Using methodgen

This guide covers the automatic pInvoke call generator and enum synchronization utility called methodgen.

It builds on top of concepts from the Wrapping Native Libraries guide.

Overview

Wrapping a C/C++ library for .NET consumption is a large task. Usually, there is a C/C++ library with every C exported function, that will link to or be itself the content of the exported functionality (we call this lib_C, in a directory called lib_C_dir), and a C# library that will provide access to the exported functionality (lib_CS, in lib_CS_dir).
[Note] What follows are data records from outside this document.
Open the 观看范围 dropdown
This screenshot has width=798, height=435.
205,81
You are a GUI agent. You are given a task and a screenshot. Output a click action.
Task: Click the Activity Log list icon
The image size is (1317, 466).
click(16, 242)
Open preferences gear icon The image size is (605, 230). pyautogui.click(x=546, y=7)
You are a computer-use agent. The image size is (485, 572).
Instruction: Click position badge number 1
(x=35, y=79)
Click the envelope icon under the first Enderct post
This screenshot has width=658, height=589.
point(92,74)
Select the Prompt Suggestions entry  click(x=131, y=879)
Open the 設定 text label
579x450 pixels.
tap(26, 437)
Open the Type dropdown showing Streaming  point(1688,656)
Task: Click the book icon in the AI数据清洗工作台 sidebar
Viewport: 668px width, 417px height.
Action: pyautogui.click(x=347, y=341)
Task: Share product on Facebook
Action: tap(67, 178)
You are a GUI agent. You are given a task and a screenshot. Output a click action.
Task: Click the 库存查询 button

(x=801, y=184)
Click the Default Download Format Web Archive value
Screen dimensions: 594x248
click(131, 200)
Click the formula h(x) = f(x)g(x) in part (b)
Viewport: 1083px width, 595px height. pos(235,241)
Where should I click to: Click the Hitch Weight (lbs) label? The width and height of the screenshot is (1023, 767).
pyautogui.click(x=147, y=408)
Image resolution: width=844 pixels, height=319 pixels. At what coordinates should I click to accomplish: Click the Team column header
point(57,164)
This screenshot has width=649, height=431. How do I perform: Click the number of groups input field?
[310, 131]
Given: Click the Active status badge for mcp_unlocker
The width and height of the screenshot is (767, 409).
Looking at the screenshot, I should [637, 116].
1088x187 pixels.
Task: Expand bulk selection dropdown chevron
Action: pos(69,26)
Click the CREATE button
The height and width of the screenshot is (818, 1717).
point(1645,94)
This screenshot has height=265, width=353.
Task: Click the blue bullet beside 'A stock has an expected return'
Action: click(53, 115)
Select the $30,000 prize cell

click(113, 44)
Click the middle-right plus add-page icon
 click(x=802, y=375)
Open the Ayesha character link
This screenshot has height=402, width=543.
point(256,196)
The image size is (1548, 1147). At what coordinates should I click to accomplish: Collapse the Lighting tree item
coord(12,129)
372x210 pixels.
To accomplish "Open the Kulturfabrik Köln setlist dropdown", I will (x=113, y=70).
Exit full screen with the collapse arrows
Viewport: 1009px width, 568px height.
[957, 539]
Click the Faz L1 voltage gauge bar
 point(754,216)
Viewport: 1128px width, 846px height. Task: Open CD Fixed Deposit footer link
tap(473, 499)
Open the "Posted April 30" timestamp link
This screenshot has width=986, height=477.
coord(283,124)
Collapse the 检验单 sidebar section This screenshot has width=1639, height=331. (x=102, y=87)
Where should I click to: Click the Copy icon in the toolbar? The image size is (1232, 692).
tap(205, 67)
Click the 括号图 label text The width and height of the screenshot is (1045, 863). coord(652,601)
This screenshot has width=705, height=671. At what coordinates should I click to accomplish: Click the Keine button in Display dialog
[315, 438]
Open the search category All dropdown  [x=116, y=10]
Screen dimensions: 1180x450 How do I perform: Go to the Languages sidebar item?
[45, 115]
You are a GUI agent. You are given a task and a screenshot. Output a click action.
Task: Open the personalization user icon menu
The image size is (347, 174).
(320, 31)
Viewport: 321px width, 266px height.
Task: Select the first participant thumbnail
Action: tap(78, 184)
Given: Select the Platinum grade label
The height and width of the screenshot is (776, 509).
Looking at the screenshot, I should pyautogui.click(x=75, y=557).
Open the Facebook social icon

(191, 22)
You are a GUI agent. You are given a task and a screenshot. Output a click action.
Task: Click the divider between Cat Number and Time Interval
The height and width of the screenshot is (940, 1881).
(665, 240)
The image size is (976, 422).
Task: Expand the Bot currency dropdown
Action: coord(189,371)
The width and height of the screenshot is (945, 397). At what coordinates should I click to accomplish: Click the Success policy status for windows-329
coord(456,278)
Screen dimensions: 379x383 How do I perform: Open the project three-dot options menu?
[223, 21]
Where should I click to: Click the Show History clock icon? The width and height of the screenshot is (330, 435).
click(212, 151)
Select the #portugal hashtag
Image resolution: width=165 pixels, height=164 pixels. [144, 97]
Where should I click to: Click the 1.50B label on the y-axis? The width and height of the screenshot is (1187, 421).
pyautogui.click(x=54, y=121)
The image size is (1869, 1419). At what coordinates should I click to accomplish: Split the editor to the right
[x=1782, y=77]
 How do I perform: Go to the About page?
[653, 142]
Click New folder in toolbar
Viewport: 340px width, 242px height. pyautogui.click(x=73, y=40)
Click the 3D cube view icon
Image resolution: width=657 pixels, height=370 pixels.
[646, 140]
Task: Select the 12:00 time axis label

Besides other more high-level restructuring, wrapping usually involves:

  1. Creating a large amount of C functions to be exported for PInvoke,
  2. The definition of some helper enum values that have the only purpose of helping C - C# communication, and
  3. Copying many public C++ enum values to C#

For each of these tasks, we wrote a tool, methodgen.exe, that automatically writes most of the boilerplate code.

methodgen in your project

To run the tool, place it in a folder that is a parent folder to both your C and your C# solutions. Then, add a prebuild event to your project, either using the standard Visual Studio for Window or Visual Studio for Mac interface, of by adding this code to the .csproj solution:

<PropertyGroup Condition=" '$(Configuration)' == 'Release' Or '$(Configuration)' == 'Debug' ">
  <PreBuildEvent>$(ProjectDir)..\methodgen.exe lib_C_dir lib_CS_dir</PreBuildEvent>
</PropertyGroup>

Each path can be relative. Every .h and .cpp file in lib_C_dir will be parsed.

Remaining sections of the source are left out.